Musikschule, Raucherentwöhnung, ja selbst ausgestellte Verkehrsbussen: Wenns drum ging die Steuern zu senken, kannte der Einfallsreichtum des obersten Polizisten von Eglisau keine legalen Grenzen.
Quelle: 20Minuten
Diese Woche wurde der Gesetzeshüter vom Zürcher Obergericht wegen mehrfachen Steuerbetrugs zu einer bedingten Geldstrafe von 90 Tagessätzen zu 100 Franken sowie 3000 Franken Busse verurteilt. Die Deliktsumme beträgt rund 50 000 Franken. Was uns “20Minuten” verschwieg, beim Steuerbetrüger handelt es sich anscheinend um den ehemaligen SVP-Gemeinderat Arnold Riedo, wie man aufgrund dieses Artikels im Zürcher Unterländer vermuten muss. Riedo war zwischen 2002 und 2006 Polizeivorstand in Eglisau.

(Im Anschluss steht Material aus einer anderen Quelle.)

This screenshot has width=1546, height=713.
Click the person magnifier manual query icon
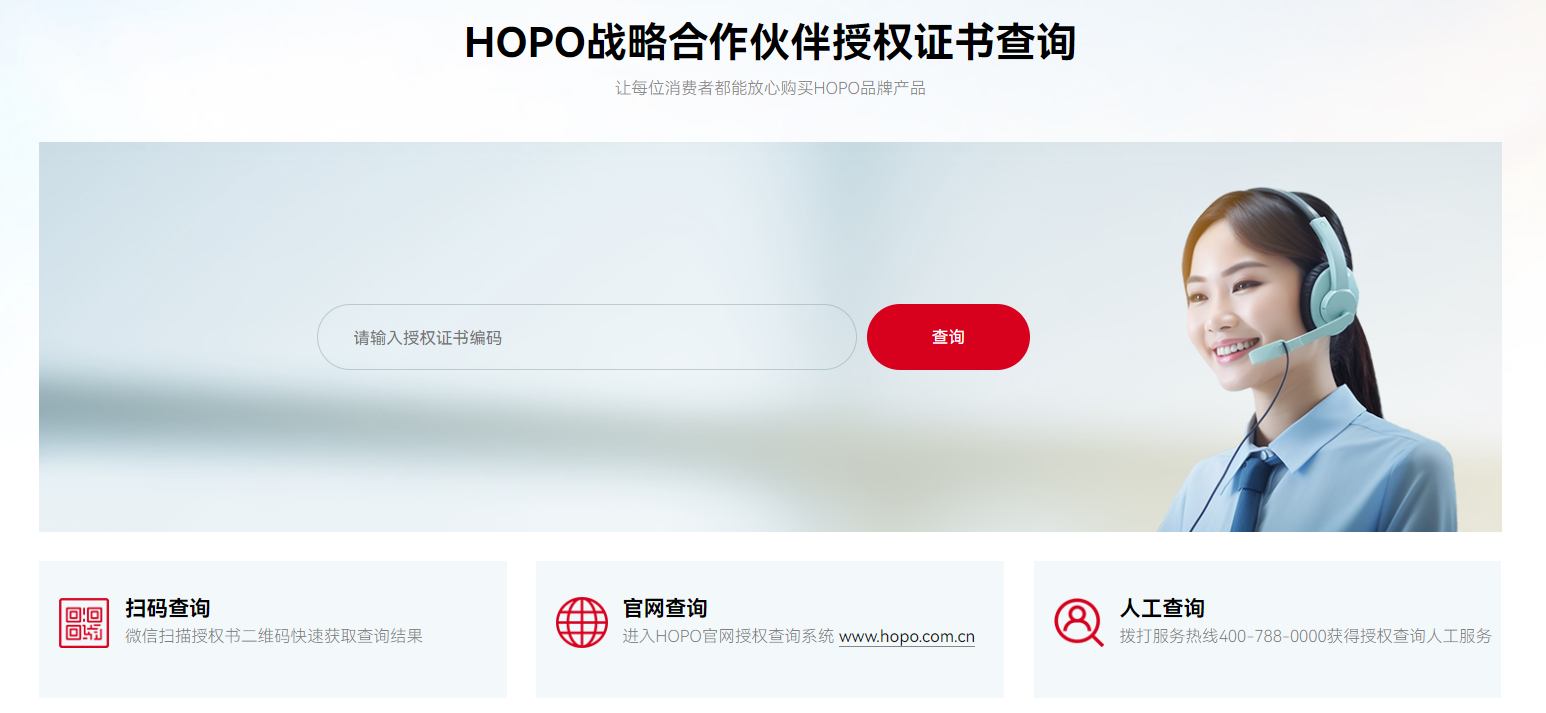point(1079,622)
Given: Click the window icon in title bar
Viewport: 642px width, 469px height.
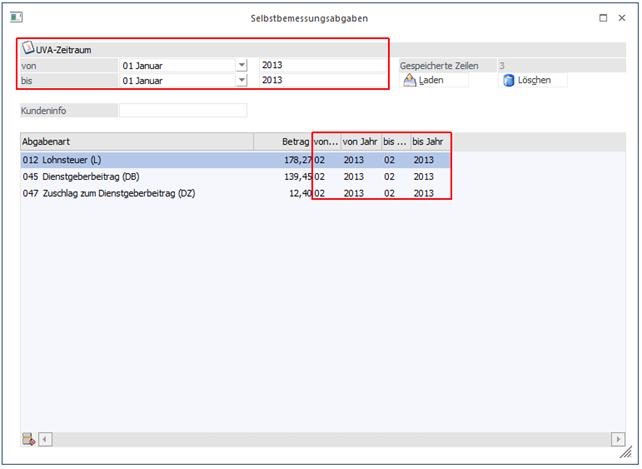Looking at the screenshot, I should point(16,17).
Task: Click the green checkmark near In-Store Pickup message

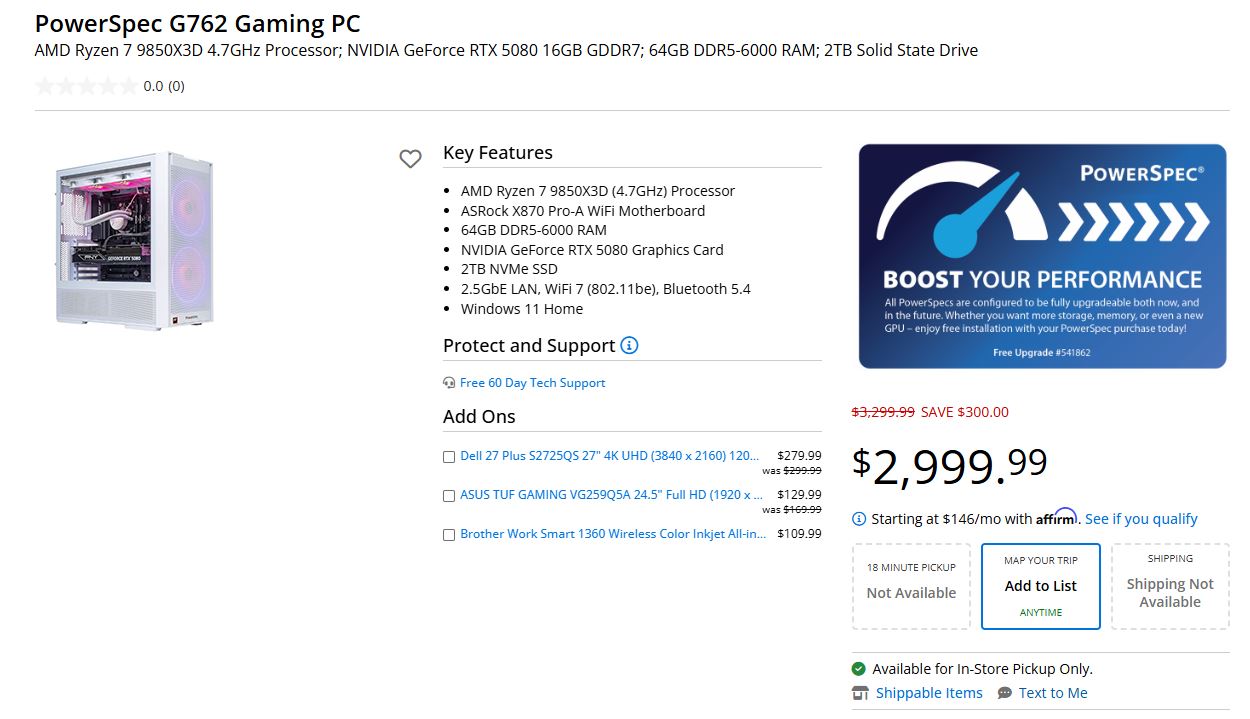Action: point(858,668)
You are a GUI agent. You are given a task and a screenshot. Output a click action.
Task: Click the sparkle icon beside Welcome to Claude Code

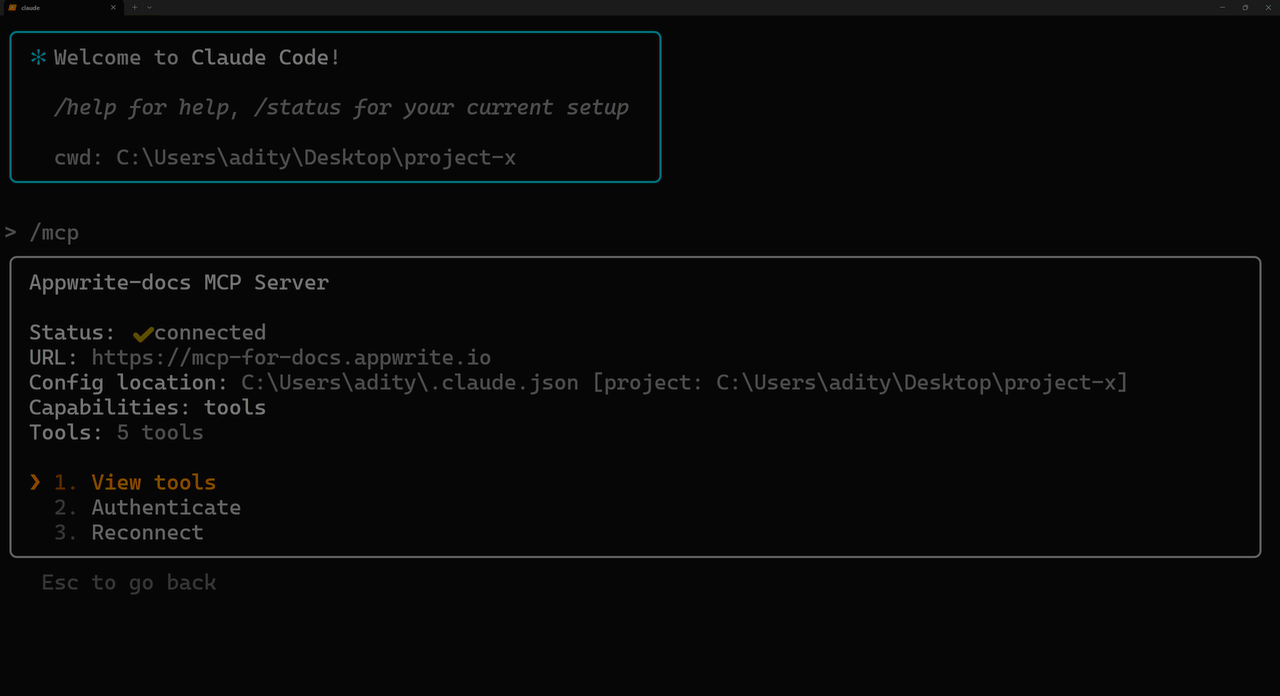(36, 57)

Trotz des laufenden Strafverfahrens amtete der Angeschuldigte zwischen den Jahren 2002 und 2006 in Eglisau als Gemeinderat. Pikanterweise ausgerechnet als Polizei- und Sozialvorstand. Die politische Karriere des gebürtigen Winterthurers fand ein jähes Ende, als die Staatsanwaltschaft im Mai 2006 Anklage erhob und für den Gemeinderat neben einer bedingten Gefängnisstrafe von acht Monaten eine Busse von 3000 Franken verlangte.
Quelle: 20Minuten
Als Tatmotive gab der freche Steuerlümmel Konzentrationsfehler und Übermüdung an. Eine dermassen debile Ausrede kann fast nur von einem waschechten SVP-ler kommen. Die lange liste der kriminellen SVP-ler kann somit um einen neuen Namen ergänzt werden.